◆ Exercise 1:
Rewrite each of the entries below in full, requests included, but shift every click coordinate in the answers by -87. Leave the pictures out.

┌─ Source text

Considering the conservation of energy and the engineering practice that the UTROV has a motor power rating limit [28], it leads to a physical saturation characteristic of the actuator. The actual saturation input model of this model is shown in Equation (3).

$${\tau }_s\left(t\right)=sat\left(\tau \left(t\right)\right)=\left\{\begin{array}{cc}\tau & {\tau }_{\min }\le \tau \le {\tau }_{\max }\\ sign\left(\tau \right){\tau }_{\max }& {\tau }_{\max }\le \tau \end{array}\right.,$$

(3)

where ${\tau }_s\left(t\right)\in {\mathbb{R}}^{2\times 1}$ is the torque input. It has bound of the actuator ${\tau }_{\max }^{+}\in {\mathbb{R}}^{2\times 1},{\tau }_{\max }>0$, ${\tau }_{\min }\in {\mathbb{R}}^{2\times 1},{\tau }_{\min }<0$ and $∥{\tau }_{\min }∥=∥{\tau }_{\max }∥={\tau }_M$.

The actuator faults of wear, equipment life loss and performance become common with long time full load drives or frequent remote regulation control commands. In particular, when working in deep sea, that dragging the UTROV to land for maintenance will delay work efficiency. Therefore, considering the fault situation, the actuator fault model is established as shown in Equation (4).

$${\tau }_f\left(t\right)=F_f{\tau }_s\left(t\right)+F_b,$$

(4)

where $F_f=\mathit{diag}\left(F_{f1},F_{f2}\right)$ is the PLOEF [26] state coefficient diagonal matrix of actuator. The ${\tau }_f\left(t\right)\le {\tau }_M$. The PLOEF denotes the actuator can not fully execute the control input instructions, that is $0<F_f<1$, and there is a certain proportion of loss in each actually drive. The $F_b=\mathit{diag}\left(F_{b1},F_{b2}\right)$ is bias failure of the deviation between the actual drive and the control command $∥F_b∥>0$.

Considering underwater GPS positioning is more difficult, the dynamics are converted into the form of velocity and acceleration representation. Using the nonholonomic constraint of eccentric centroid $A\left(q\right)\dot{q}=[sin\theta \left(t\right),-cos\theta \left(t\right),-d]{[\dot{x},\dot{y},\dot{\theta }]}^T=0$, generalized coordinate transformation and simplification [9], it can be obtained

$$\dot{u}\left(t\right)=\tilde{B}{\tau }_f\left(t\right)-\stackrel{⌢}{F}\left(\dot{q}\left(t\right)\right)-{\overline{\tau }}_d\left(t\right),$$

(5)

where $\stackrel{⌢}{F}\left(\dot{q}\left(t\right)\right)={\overline{M}}^{-1}{S}^T\left(q\left(t\right)\right)\overline{F}\left(\dot{q}\left(t\right)\right)$ is modelled dynamic uncertainty terms consisting of unknown friction and centrifugal forces. The $\tilde{B}={\left[\frac{1}{mr},\frac{1}{mr};\frac{b}{Jr},\frac{-b}{Jr}\right]}^T$, ${\overline{\tau }}_d={\overline{M}}^{-1}{S}^T\left(q\right){\tau }_d$ and ${\overline{M}}^{-1}={\left(mr\right)}^{-1}{[J,0;0,m]}^T$. The ${\tau }_{dU}={\tilde{B}}^{-1}{\overline{M}}^{-1}{S}^T\left(q\right){\tau }_d={\left[{\tau }_{dl};{\tau }_{dr}\right]}^T$ is the total differentiable resistance of UTROV due to underwater environment disturbance, umbilical cable and so on, in the direction of the left and right differential wheels.

Remark 1.

└─

◆ Exercise 2:
According to the passage on the UTROV actuator and dynamics model, why are the dynamics converted into a form expressed with velocity and acceleration?

┌─ Supplied records

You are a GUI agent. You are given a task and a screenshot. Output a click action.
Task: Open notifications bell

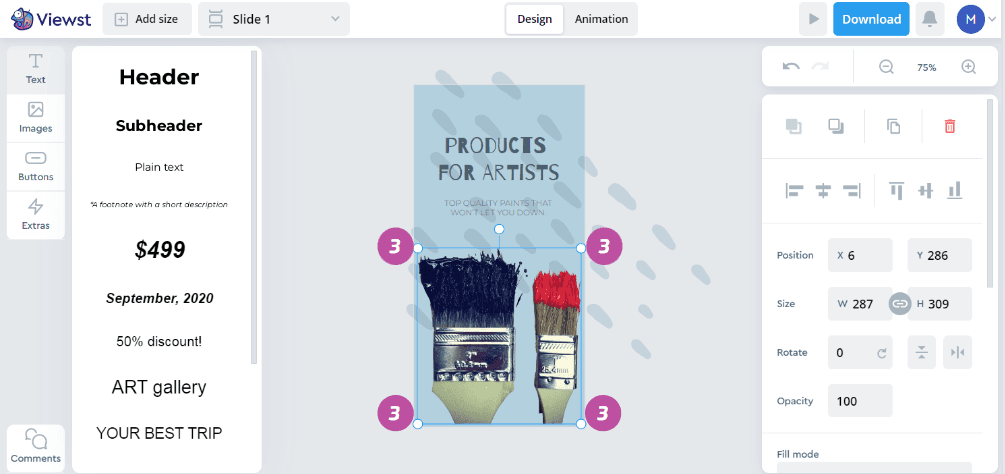[929, 19]
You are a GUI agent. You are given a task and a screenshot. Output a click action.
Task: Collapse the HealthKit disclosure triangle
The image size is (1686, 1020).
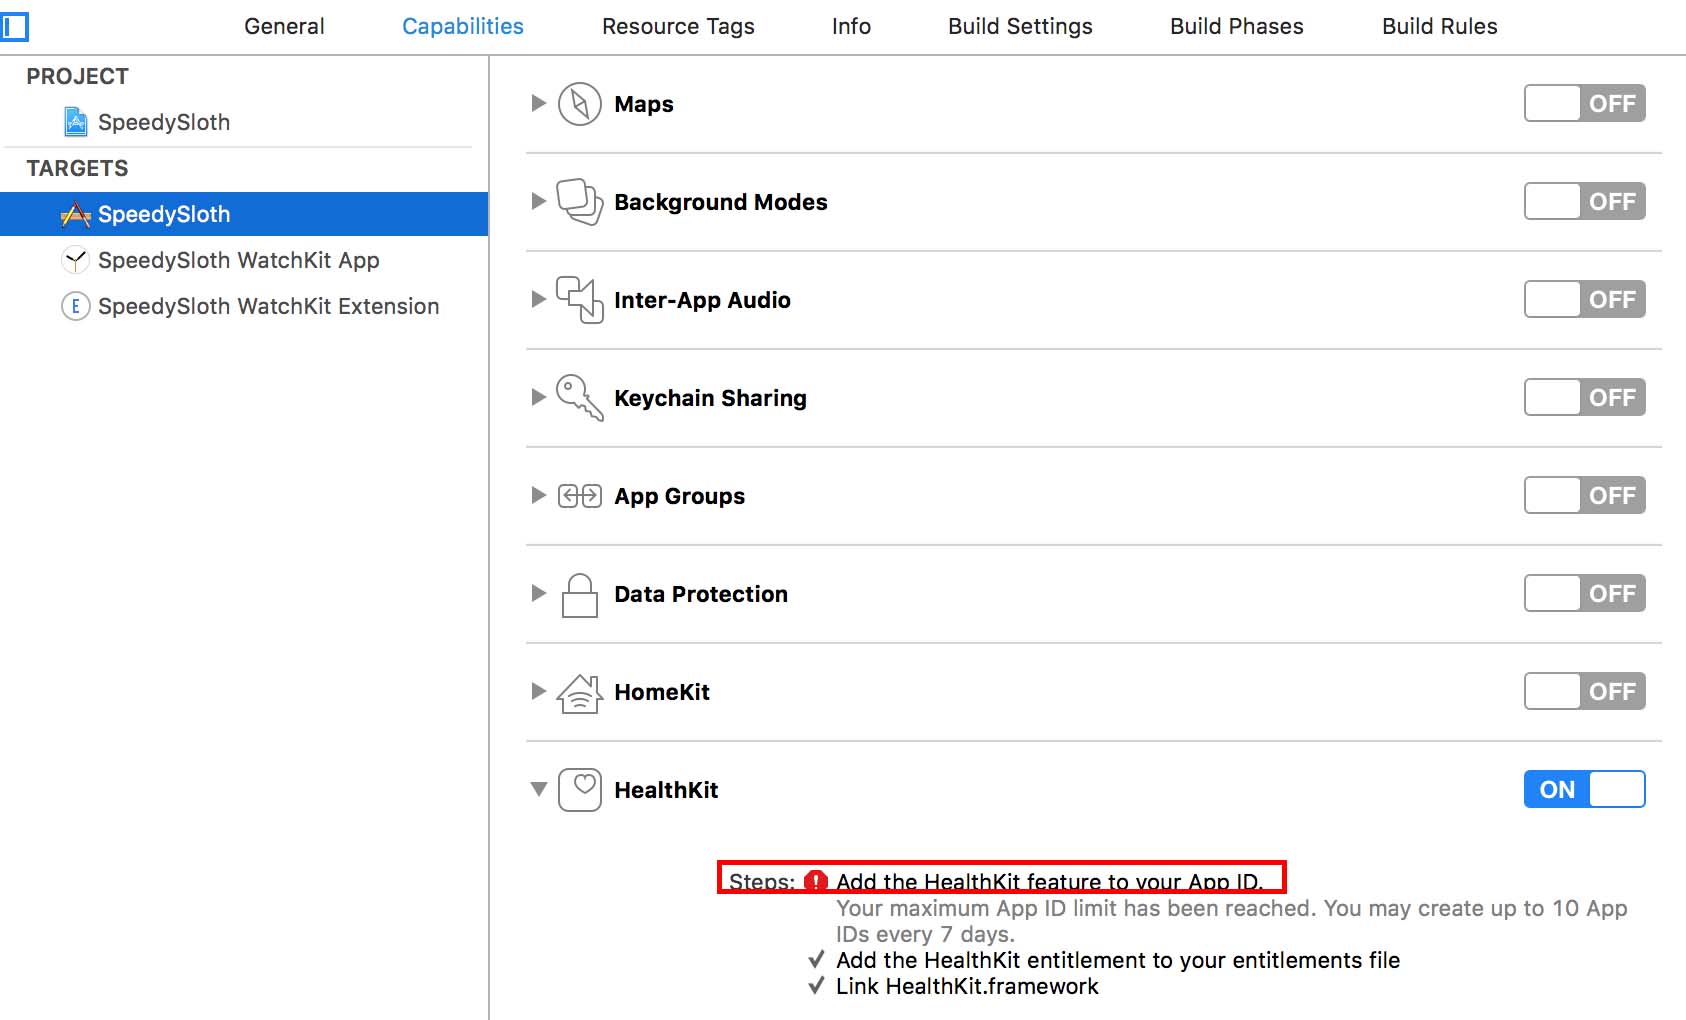point(539,790)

└─

◆ Correct output 1:
You are a GUI agent. You are given a task and a screenshot. Output a click action.
Task: Open notifications bell

[842, -68]
You are a GUI agent. You are given a task and a screenshot. Output a click action.
Task: Collapse the HealthKit disclosure triangle
The image size is (1686, 1020).
point(452,703)

◆ Correct output 2:
The dynamics are converted into velocity and acceleration form because positioning with GPS underwater is more difficult.